Textbook bills aim to lower student costs as tuition rises

Melissa Ayala

This legislative session, students can keep their eyes on two higher education bills that could significantly alter how much textbooks cost in the coming semesters.

UT alumni Rep. Jose Lozano, D-Kingsville, proposed a bill that would exempt textbooks from the required 8.25 percent sales tax. The bill, if passed, could take effect July 1.

“I remember how much I’d pay for books,” Lozano said. “At that time it was $400-$500 a semester, and I remember how a portion of that was to sales tax.”

The National Association of College Stores estimates the annual average sales of textbooks to be $667. In Texas, the semester average alone is $500, according to the association.
Nineteen other states have some form of sales tax exemption for textbooks.

Lozano said removing sales tax would cost students $45 million less per year. House and Senate budget recommendations proposed cuts to higher education funding, including eliminating some TEXAS Grant funding.

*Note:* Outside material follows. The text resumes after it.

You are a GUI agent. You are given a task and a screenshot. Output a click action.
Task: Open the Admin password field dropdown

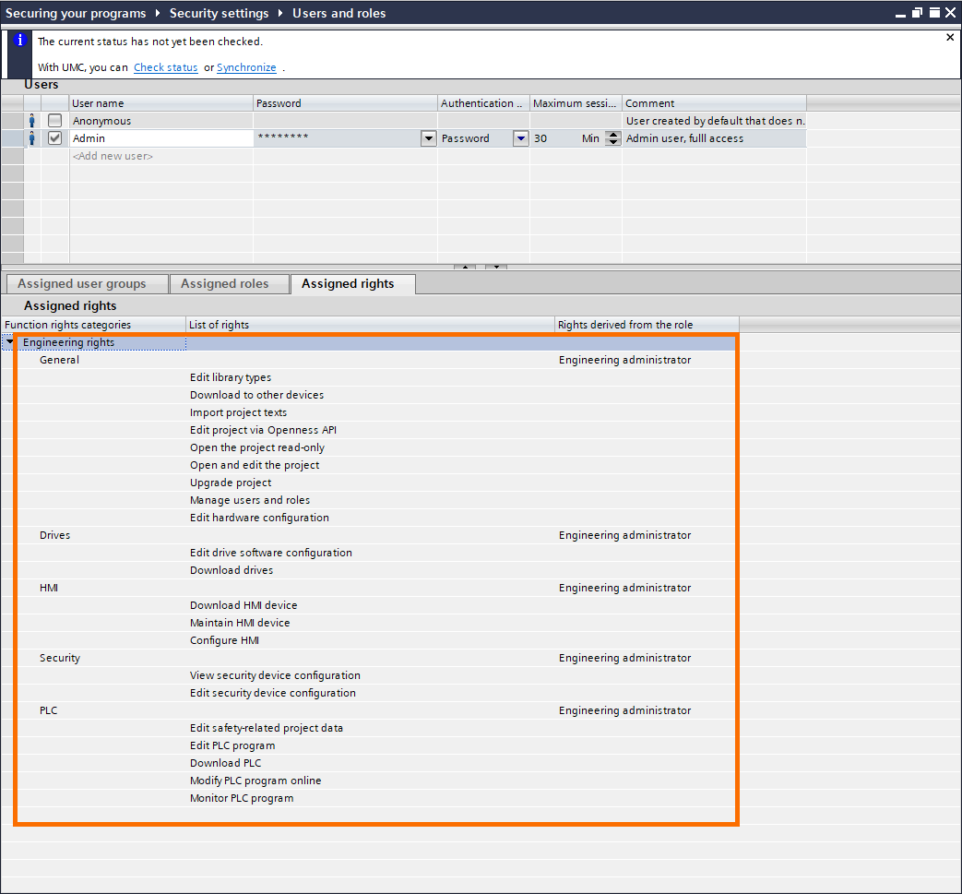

“Tuition is going to increase and because of that I’m trying to find ways to save students money,” he said. “Students will get less financial aid. Anything helps.”

Sen. Judith Zaffirini, D-Laredo, and Rep. Eddie Lucio III, D-San Benito, proposed a single textbook tax-free day last session, but that bill did not pass.

“It will be more accepted than previous sessions because this session we face the second largest budget shortfall in the country,” Lozano said. “I want to help those students who will be on the receiving end of [budget] cuts.”

Lozano expects to file another textbook bill by March that could facilitate a full transition from traditional textbooks to eBooks by 2020.

Rep. Dan Branch, R-Dallas, also proposed a bill that would mandate textbook sellers affiliated the University to post book information and prices prior to students’ registration times.

Since the last session, in 2009, the federal Higher Education Opportunity Act went into effect, lowering costs of course materials and allowing transparency of prices from publishers and universities. Branch’s bill would align state law with the federal statute.

“The point of this bill is to put out more information about books, options for content and prices in a timely fashion so that students can make choices about course selection,” he said. “It’s really about giving more flexibility to students.”

Leon Long, a geology professor, requires his students to purchase a paperback textbook he authored which includes lab manual and course material in one book. Under Branch’s bill, publishers would be required to sell bundles in individual parts, allowing students to decide what they want to purchase.

“Geology 303 is both lecture and lab, the [textbook] pages are perforated so you do homework, fill it in, tear the pages for grading, thereby ruining the textbook for resale,” he said.

Long said textbooks are chosen by professors according to how well it goes with lecture material, often regardless of price which the publisher sets.

“Suppose the publisher were required to print separate copies of textbook and workbook, as a professor I would be bound to choose both because one complements the other,” Long said. “The student would have to buy separate books and pay a lot more.”

Long’s colleague, geology professor Laurie Duncan also teaches an Austin Community College course that requires two separate books.

“The textbook costs [ACC] students $75 — we use an additional lab manual which is $90,” she said. “It seems to me like spirit of the bill is nice but the reality of it is publishers are going to find a way to make it expensive for students unless there is somebody like Dr. Long who offers both items in one book for about $100.”